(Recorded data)
· · · · ·
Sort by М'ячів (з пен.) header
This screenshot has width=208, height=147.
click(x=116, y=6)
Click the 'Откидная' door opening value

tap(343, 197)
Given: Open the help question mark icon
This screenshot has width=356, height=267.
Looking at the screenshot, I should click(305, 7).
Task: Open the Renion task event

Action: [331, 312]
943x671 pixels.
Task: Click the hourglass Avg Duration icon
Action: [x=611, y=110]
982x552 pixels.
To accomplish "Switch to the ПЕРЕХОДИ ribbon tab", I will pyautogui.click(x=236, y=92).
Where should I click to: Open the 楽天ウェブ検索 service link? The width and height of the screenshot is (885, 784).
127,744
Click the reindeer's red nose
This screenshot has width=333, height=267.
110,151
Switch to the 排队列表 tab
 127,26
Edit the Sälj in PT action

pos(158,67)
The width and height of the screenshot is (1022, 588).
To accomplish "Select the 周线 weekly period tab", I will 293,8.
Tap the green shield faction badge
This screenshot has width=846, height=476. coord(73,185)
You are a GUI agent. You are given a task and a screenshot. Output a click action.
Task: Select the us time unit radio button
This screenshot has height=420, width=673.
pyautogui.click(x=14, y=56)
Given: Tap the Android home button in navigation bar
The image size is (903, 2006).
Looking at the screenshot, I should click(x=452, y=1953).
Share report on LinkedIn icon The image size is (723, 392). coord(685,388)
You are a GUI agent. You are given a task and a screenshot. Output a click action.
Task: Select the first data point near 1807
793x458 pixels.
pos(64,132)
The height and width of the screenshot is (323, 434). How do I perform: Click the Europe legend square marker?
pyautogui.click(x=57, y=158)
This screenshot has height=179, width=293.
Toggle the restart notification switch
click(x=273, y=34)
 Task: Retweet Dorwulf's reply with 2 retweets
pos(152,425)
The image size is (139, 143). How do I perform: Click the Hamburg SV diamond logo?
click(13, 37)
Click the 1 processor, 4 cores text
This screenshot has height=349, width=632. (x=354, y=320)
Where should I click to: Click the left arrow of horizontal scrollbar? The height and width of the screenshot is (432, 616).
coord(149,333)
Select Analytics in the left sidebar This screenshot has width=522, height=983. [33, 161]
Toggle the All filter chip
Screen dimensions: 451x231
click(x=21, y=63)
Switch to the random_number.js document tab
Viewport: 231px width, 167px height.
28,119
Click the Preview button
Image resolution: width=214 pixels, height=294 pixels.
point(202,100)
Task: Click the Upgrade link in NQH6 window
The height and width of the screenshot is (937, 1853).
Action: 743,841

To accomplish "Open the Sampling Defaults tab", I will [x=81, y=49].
· · · · ·
→ **Exercise instructions**
The records above need to be written out again. Keep them exact.

→ **Problem solution**
Sort by М'ячів (з пен.) header
This screenshot has width=208, height=147.
click(x=116, y=6)
Click the 'Откидная' door opening value

tap(343, 197)
Given: Open the help question mark icon
This screenshot has width=356, height=267.
Looking at the screenshot, I should click(305, 7).
Task: Open the Renion task event

Action: [331, 312]
943x671 pixels.
Task: Click the hourglass Avg Duration icon
Action: [x=611, y=110]
982x552 pixels.
To accomplish "Switch to the ПЕРЕХОДИ ribbon tab", I will pyautogui.click(x=236, y=92).
Where should I click to: Open the 楽天ウェブ検索 service link? The width and height of the screenshot is (885, 784).
127,744
Click the reindeer's red nose
This screenshot has width=333, height=267.
110,151
Switch to the 排队列表 tab
 127,26
Edit the Sälj in PT action

pos(158,67)
The width and height of the screenshot is (1022, 588).
To accomplish "Select the 周线 weekly period tab", I will 293,8.
Tap the green shield faction badge
This screenshot has width=846, height=476. coord(73,185)
You are a GUI agent. You are given a task and a screenshot. Output a click action.
Task: Select the us time unit radio button
This screenshot has height=420, width=673.
pyautogui.click(x=14, y=56)
Given: Tap the Android home button in navigation bar
The image size is (903, 2006).
Looking at the screenshot, I should click(x=452, y=1953).
Share report on LinkedIn icon The image size is (723, 392). coord(685,388)
You are a GUI agent. You are given a task and a screenshot. Output a click action.
Task: Select the first data point near 1807
793x458 pixels.
pos(64,132)
The height and width of the screenshot is (323, 434). How do I perform: Click the Europe legend square marker?
pyautogui.click(x=57, y=158)
This screenshot has height=179, width=293.
Toggle the restart notification switch
click(x=273, y=34)
 Task: Retweet Dorwulf's reply with 2 retweets
pos(152,425)
The image size is (139, 143). How do I perform: Click the Hamburg SV diamond logo?
click(13, 37)
Click the 1 processor, 4 cores text
This screenshot has height=349, width=632. (x=354, y=320)
Where should I click to: Click the left arrow of horizontal scrollbar? The height and width of the screenshot is (432, 616).
coord(149,333)
Select Analytics in the left sidebar This screenshot has width=522, height=983. [33, 161]
Toggle the All filter chip
Screen dimensions: 451x231
click(x=21, y=63)
Switch to the random_number.js document tab
Viewport: 231px width, 167px height.
28,119
Click the Preview button
Image resolution: width=214 pixels, height=294 pixels.
point(202,100)
Task: Click the Upgrade link in NQH6 window
The height and width of the screenshot is (937, 1853).
Action: 743,841

To accomplish "Open the Sampling Defaults tab", I will [x=81, y=49].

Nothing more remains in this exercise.